Ok, if this post is genuine, the English wife has directly asked you the question of whether he has 'someone else' back home. You now have a clear cut obligation to tell her. If you don't, you are directly lying to and deceiving her.
Tell her.

JacquelineCarlyle · 30/09/2021 12:46

Surely @HeartsAndClubs , in your scenario, all parties know there are multiple wives (never husbands!!) & have agreed? I don't know of any culture that allows multiple wives that are kept secret from one another?
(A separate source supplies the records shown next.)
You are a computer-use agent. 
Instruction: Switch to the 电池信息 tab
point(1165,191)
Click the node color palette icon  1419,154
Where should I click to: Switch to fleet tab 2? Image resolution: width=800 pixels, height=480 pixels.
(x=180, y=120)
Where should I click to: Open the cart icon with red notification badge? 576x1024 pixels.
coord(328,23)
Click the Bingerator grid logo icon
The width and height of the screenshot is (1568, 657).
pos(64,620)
Confused

This isn't a cultural issue but a cheating scumbag issue IMHO.

ThreeLittleDots · 30/09/2021 12:46

Who are you afraid of OP?

WheresYourSnickers · 30/09/2021 12:47

doubt his family back home knows he is living with his wife here
Do they know he is married?

WhereYouLeftIt · 30/09/2021 12:48

So your husband is just fine with his relative having a bigamous marriage in his home country without his actual wife's knowledge? Sheesh.

Disrespectful to the English wife, disrespectful to the foreign wife. Will the foreign wife know she is not really married? Or is bigamy allowed in this other country? Even if it is, how would she feel about being his dirty little secret from his first/primary/actual wife? His brood mare? How would she feel about raising their children alone, since he'll be spending the majority of his time in England?
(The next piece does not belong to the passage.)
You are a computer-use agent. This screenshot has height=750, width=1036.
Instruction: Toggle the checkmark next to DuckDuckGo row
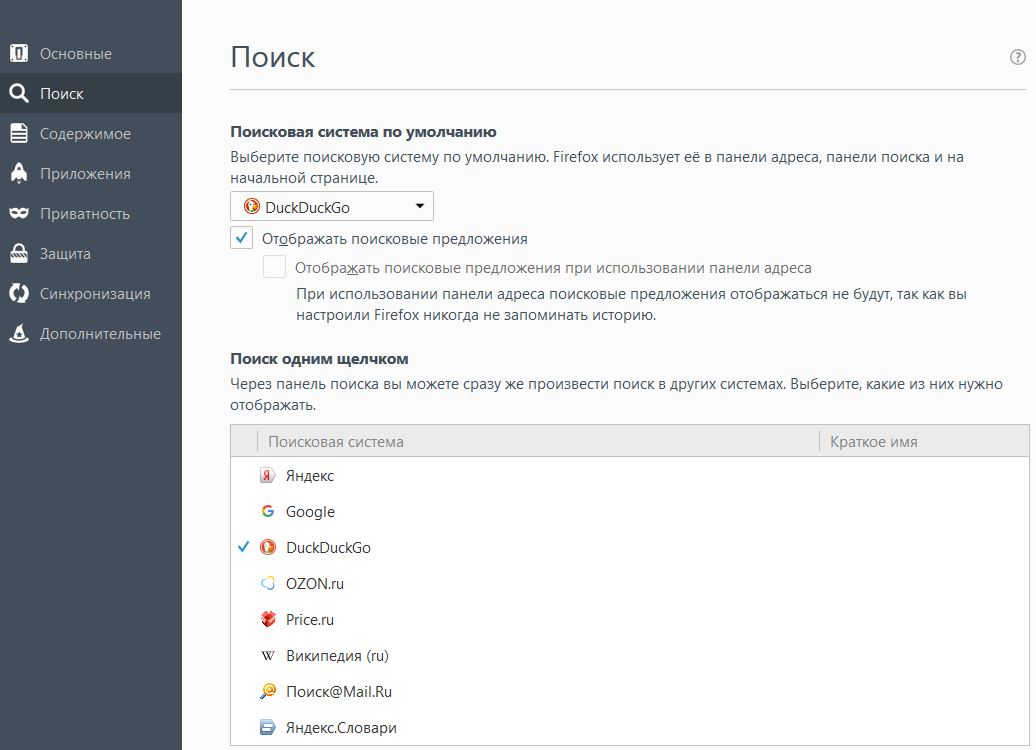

Also - your husband is just fine with this? "Show respect' my arse! Show respect to who? Certainly not to his relative's wife. It shows nothing but utter contempt for this woman. Maybe every woman. How does he justify this to himself? How will he look her in the eye? Or does his attitude chime with that of his family, in that a woman who does not want children is failing in her duty to bear children to the almighty husband? Sorry, but I'm spitting feathers here.

I'd be asking him straight out if he would marry bigamously too. I'd probably ask straight out if he already has! I'd definitely lose all respect for him. And as I have said on here many times before, I don't think love can survive where there is no respect. It might take a while for it to die completely, but die it would.
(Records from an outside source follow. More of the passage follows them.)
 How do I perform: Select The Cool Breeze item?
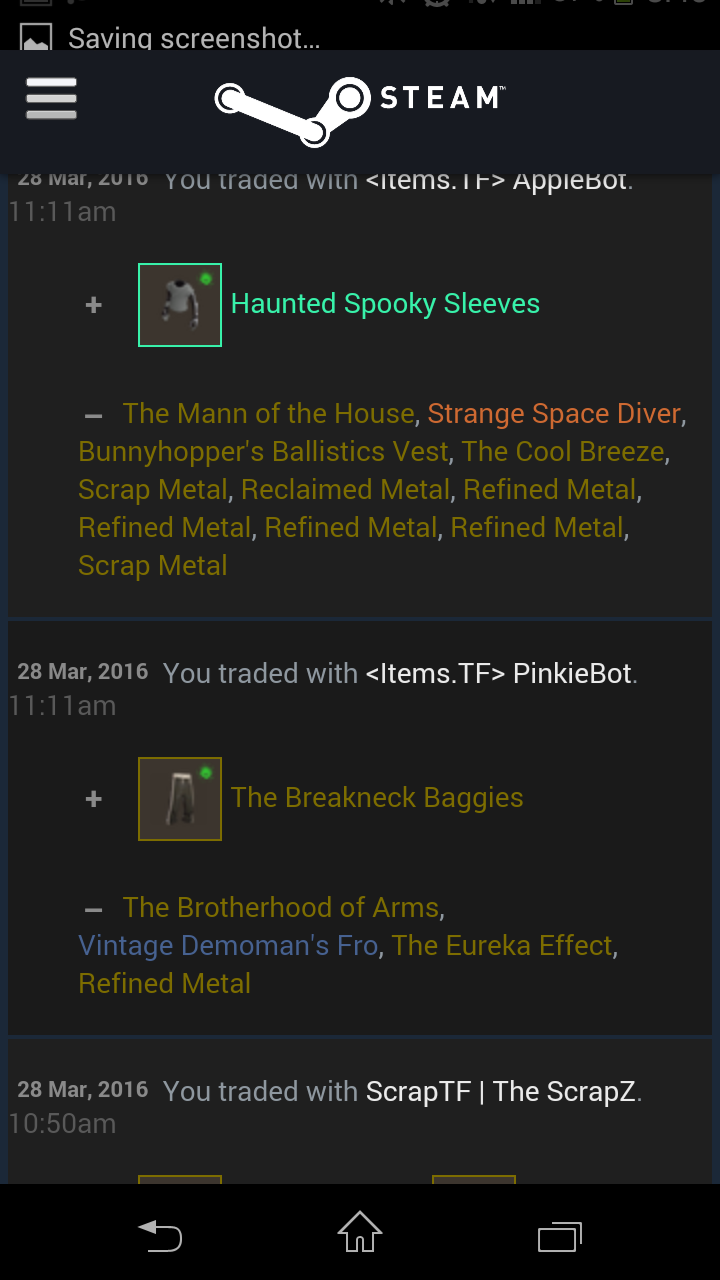point(563,452)
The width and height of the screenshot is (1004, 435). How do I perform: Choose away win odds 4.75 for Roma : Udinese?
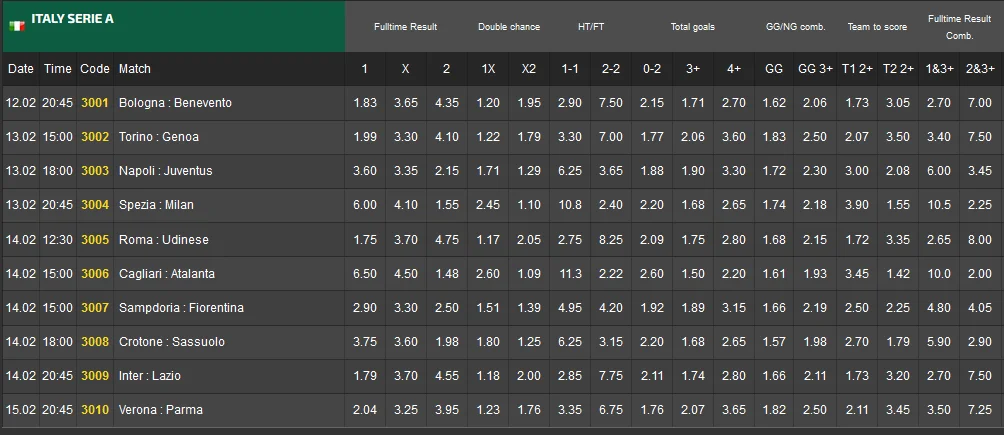coord(446,240)
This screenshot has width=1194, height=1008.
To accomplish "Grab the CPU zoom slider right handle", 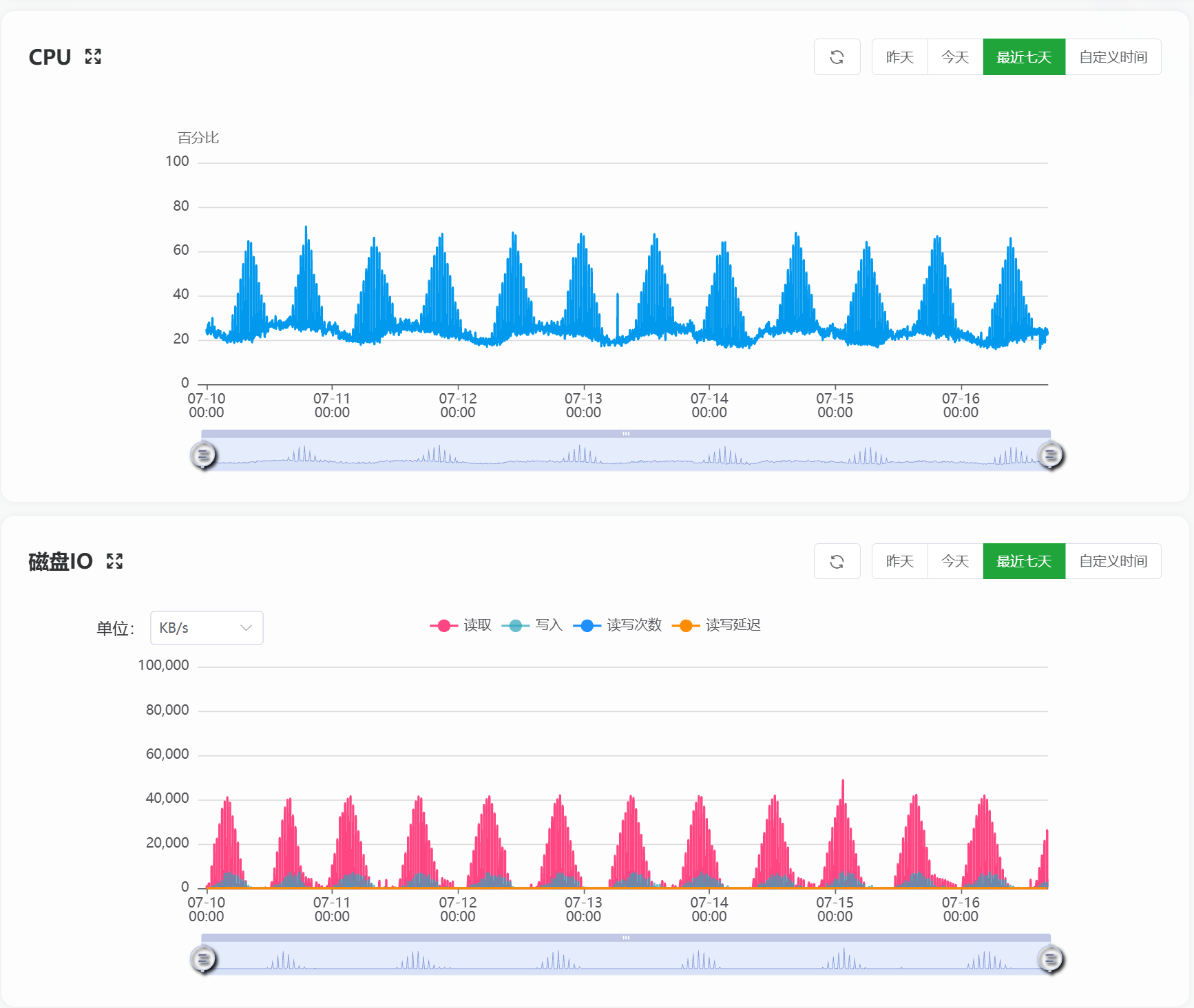I will (x=1050, y=455).
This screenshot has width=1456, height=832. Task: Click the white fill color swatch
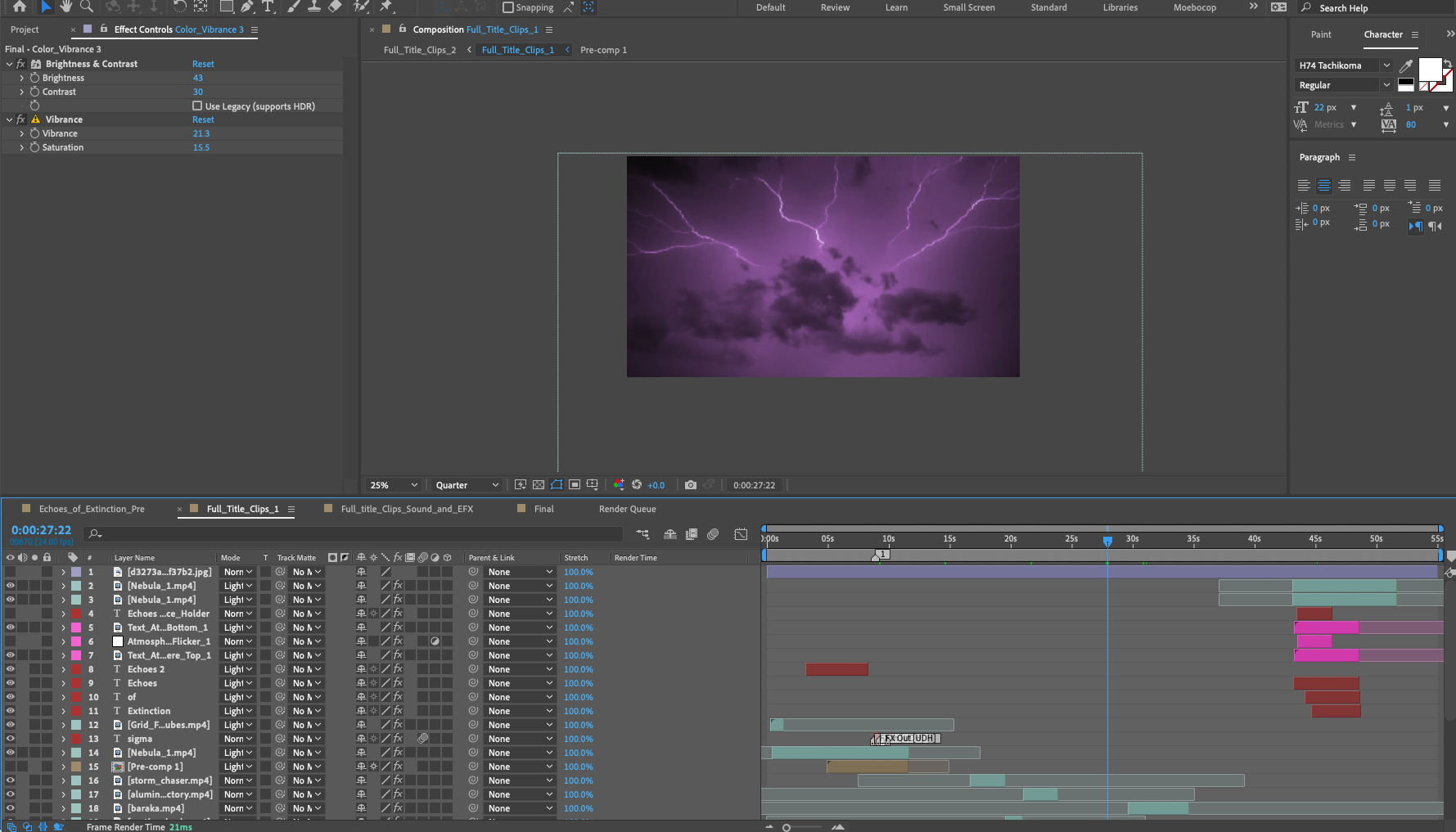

So no, I would not be going to this wedding. I WOULD be telling his wife. And I'd be reconsidering how my husband feels about me and how I feel about him.

BobLemon · 30/09/2021 12:48

In this country, a woman’s husband is about to commit bigotry. And somewhere in another country, a woman is being prepared by this family to be given to your DH’s cousin as a baby machine. Fuck all that shit. Fuck your DH and friends complicit in this by encouraging you to go. It’s not cultural differences, it’s misogyny. A big fat misogyny party.

lockdownalli · 30/09/2021 12:50

I would shop him for bigamy - having seen how it destroys lives.

ThumbWitchesAbroad · 30/09/2021 12:51

Yeah, I couldn't go to that either.
I wouldn't be able to look the English wife in the face and continue to lie to her afterwards if I did go. In fact, I'd have trouble keeping it to myself at all - if you consider you have any level of friendship or kinship with her, I think you should tell her what's going on, give her a chance to get out of it.
She might decide not to - but she should be given the choice.

CanIPleaseHaveOne · 30/09/2021 12:56

No one has mentioned money.

How does the cousin and wife manage their financial life?

Will he help himself to her money to finance his new, and presumably growning family in India?

number87inthequeue · 30/09/2021 12:58

OP- I think you really need to tell the wife. It will obviously be upsetting for her, but what will happen if you don't? Quite apart from the emotional impact, where does this leave her from a financial perspective? Presumably she has joint finances with him but he will need to take from this to fund a second family. Could she be at risk of losing her home and savings? What will happen when her Husband has children- surely he will need to spend more time overseas. He might even want to bring his new family to the UK- where will this leave his wife? Even if for some reason she chose to accept the situation, if she knows she can at least protect herself financially.

RampantIvy · 30/09/2021 12:58

Do the scumbag's family know that he is already married?
Does the wife to be know he is married?